What Harry Styles Has Said About The Steamy Romance Movie Inspired By Him

After is based on fan fiction about the British boy bander.

by Angelica Florio
Updated: 
Originally Published: 
Frazer Harrison/Getty Images Entertainment/Getty Images

If you're even a casual Harry Styles fan, you've likely heard that After is based on fan fiction about the British boy bander. It follows a series of stories Anna Todd, then a student, posted on the free fanfiction site Wattpad about a romance between Styles and a fictional girl named Tessa Young. (Styles' character's name was changed to Hardin when the story and its sequels were published as novels). Styles has never commented on After or the books that inspired it, but Todd doesn't think he has a problem with her fictionalized depiction of him.

"Sony [who managed One Direction] paid a writer to make the first original fan fiction about the band — I can't imagine they were upset," she told the BBC in 2018. While it's unclear if Sony did in fact commission fanfic about One Direction, it's plausible that the band quietly supported the Wattpad story when it came out in 2013. (Bustle reached out to Sony Music for comment but didn't receive a response).

The story initially came out chapter by chapter, becoming so popular that over six million comments have been left on Todd's work. This led to a book deal for Todd with Simon & Schuster imprint Gallery Books in 2014, and then in 2015, a movie deal with Paramount.

However, not all 1D fans have championed the story, which imagines Styles as an aggressive "bad boy" Tessa meets at college. One offended fan even created a petition at Change.org titled "Do not produce a glamorized fanfiction!," which urged United Talent, who represent the novels, not to go through with adapting them into a movie.

Others also took issue with the story for perpetuating rape culture. "[After] was based on a fanfiction that portrayed Harry as a verbally abusive punk," the description of the Change.org petition reads.
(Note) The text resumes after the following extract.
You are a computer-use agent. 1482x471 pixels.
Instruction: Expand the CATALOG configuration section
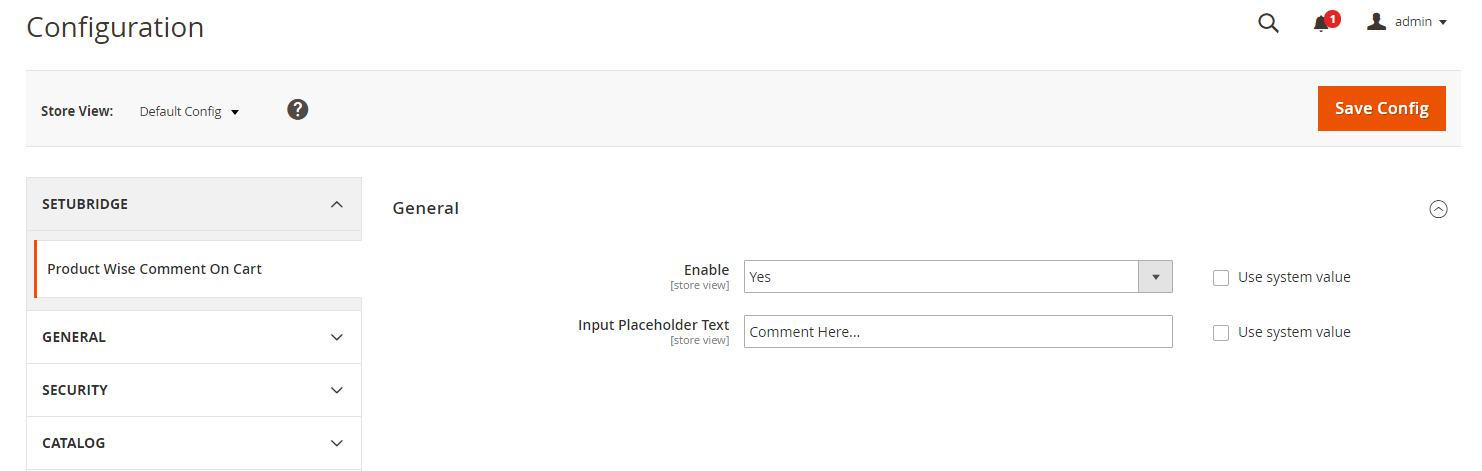337,443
In response, Todd told Cosmopolitan that she was trying to reflect the struggles of two people in a formative part of their lives. "It was just sort of a reflection of me. [Tessa] doesn't know who she is," Todd said.
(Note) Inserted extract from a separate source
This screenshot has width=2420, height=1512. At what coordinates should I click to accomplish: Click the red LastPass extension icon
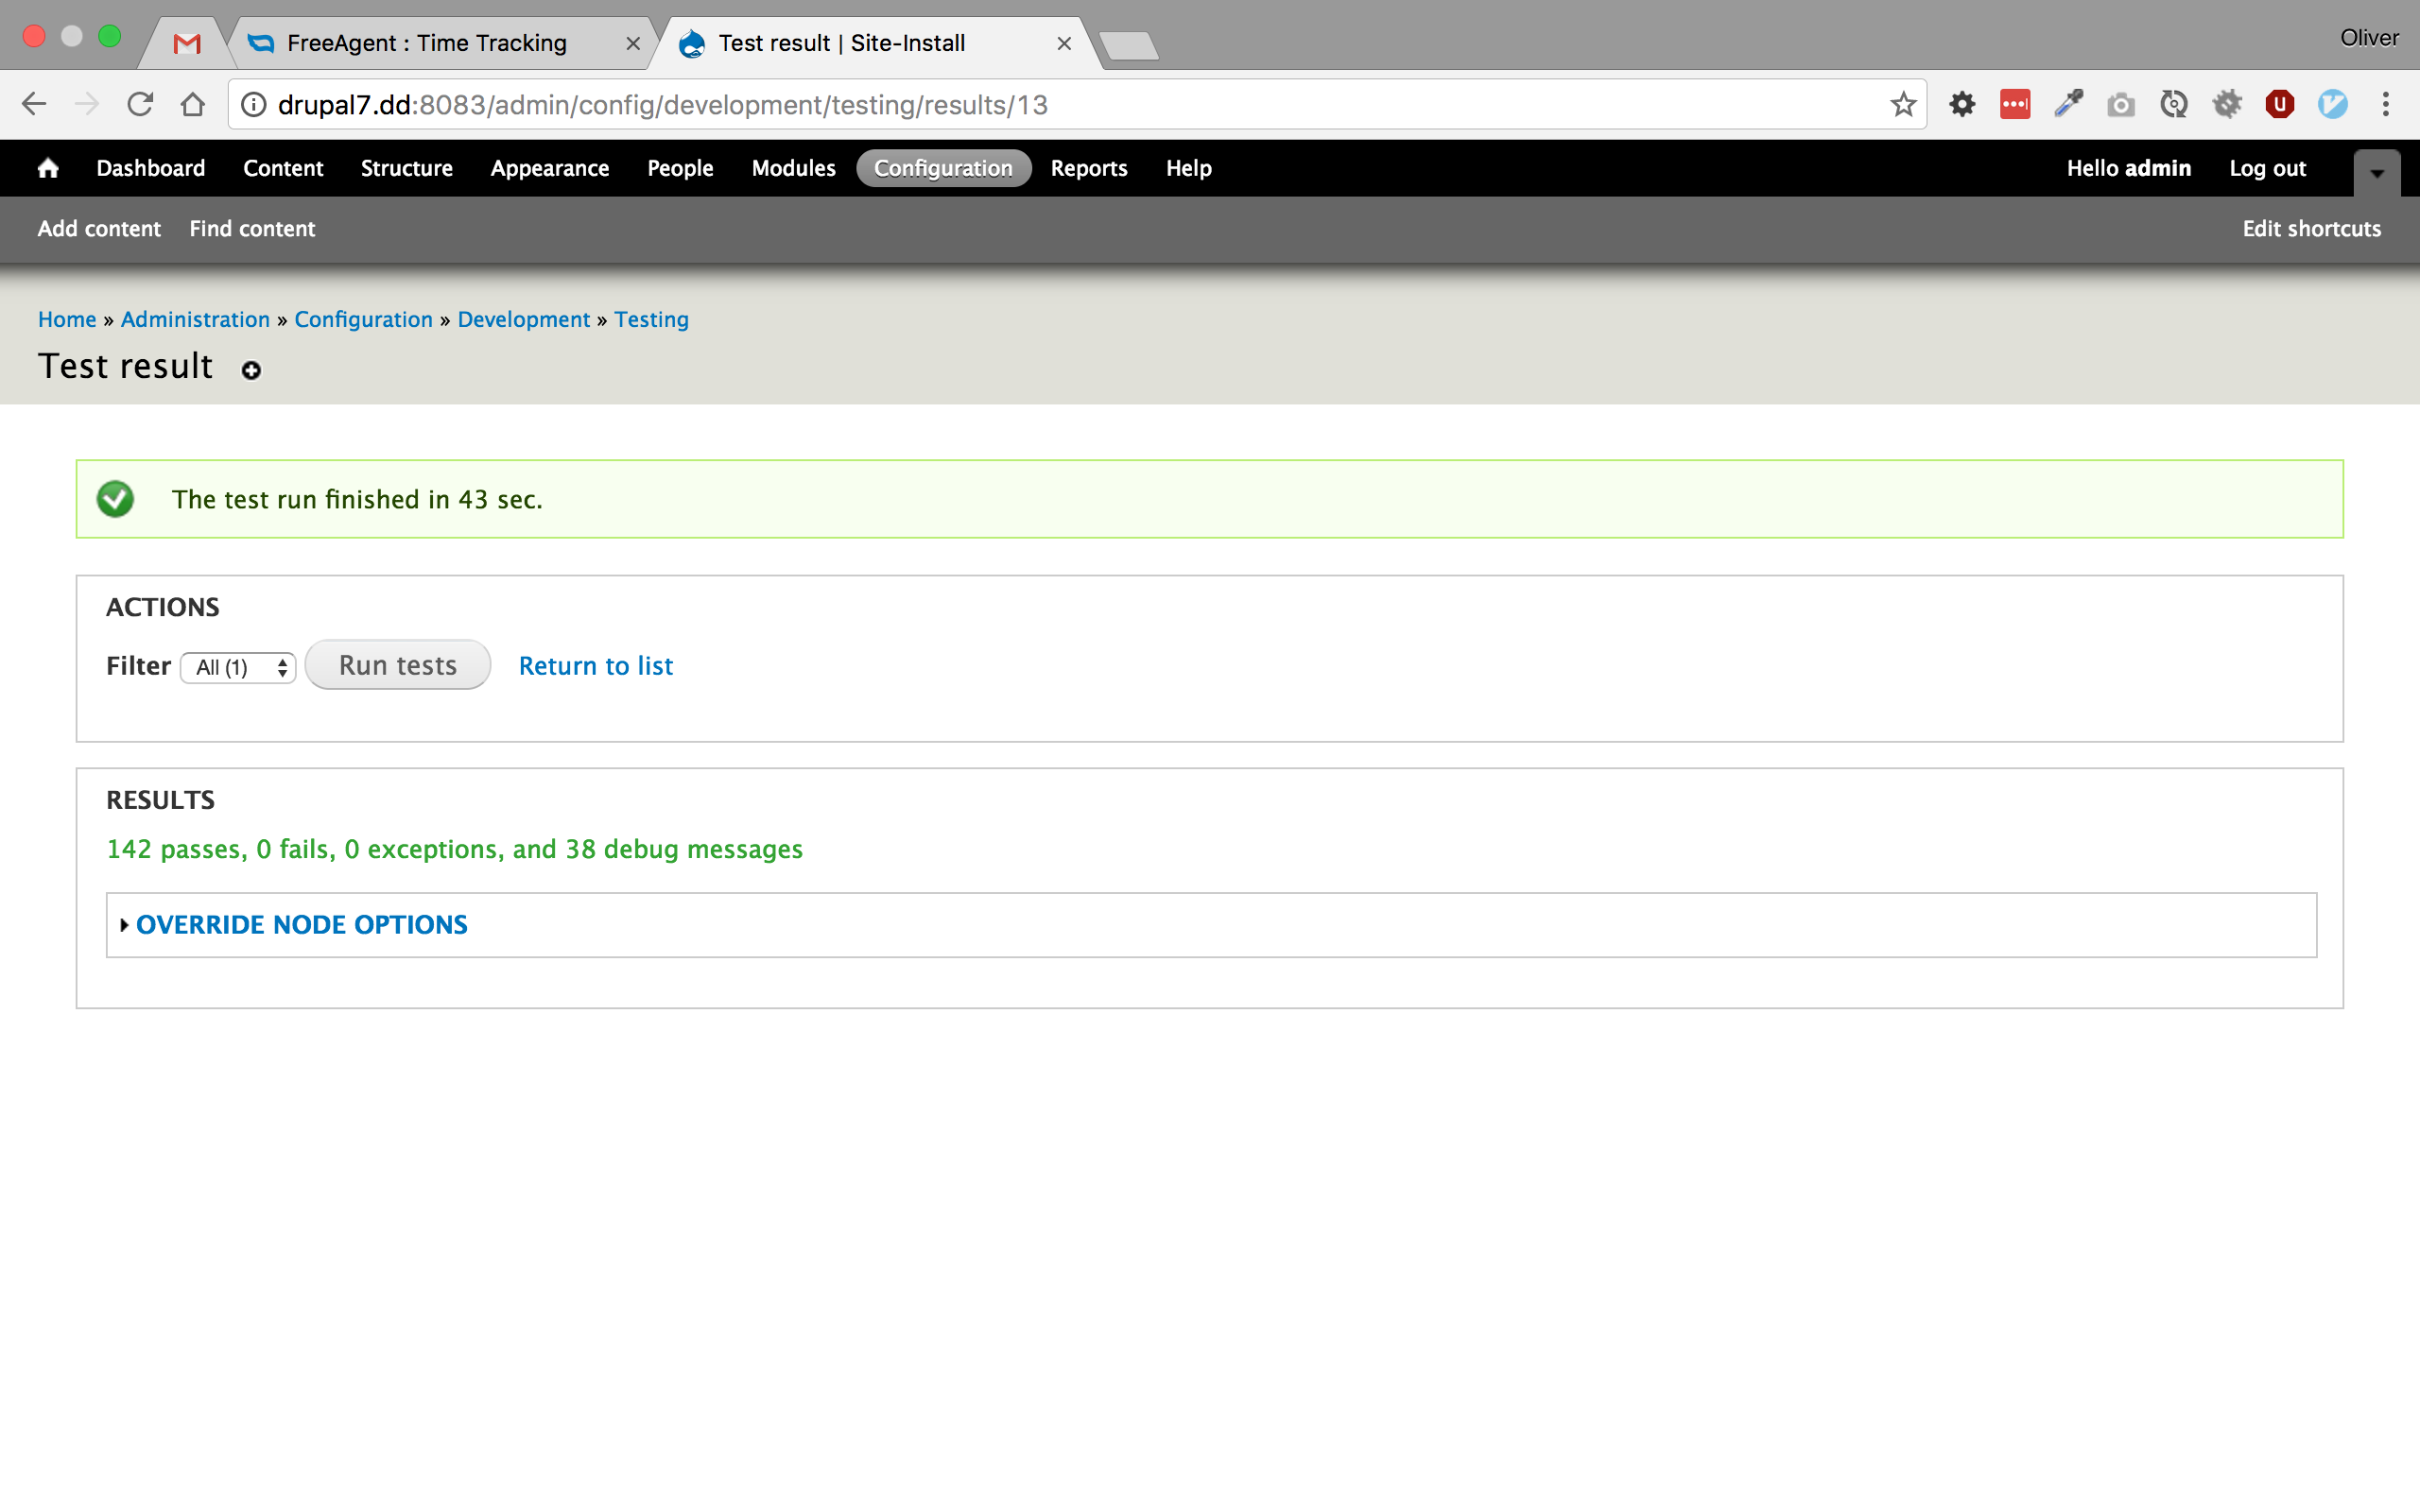click(x=2014, y=104)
When the The New York Times reached out to One Direction, their representative said that "the band had no comment on the novel." The publication points out that fictional representations of people are protected as free speech, so After is perfectly legal.

Todd has also said that because Styles is merely her inspiration, the character of Hardin is not intended to cloud people's perceptions of him as a real person. "I love Harry Styles just as much as anyone, and I would never do anything that would hurt his feelings,” she told the Times.

As for how Harry Styles really feels about After, we may never know.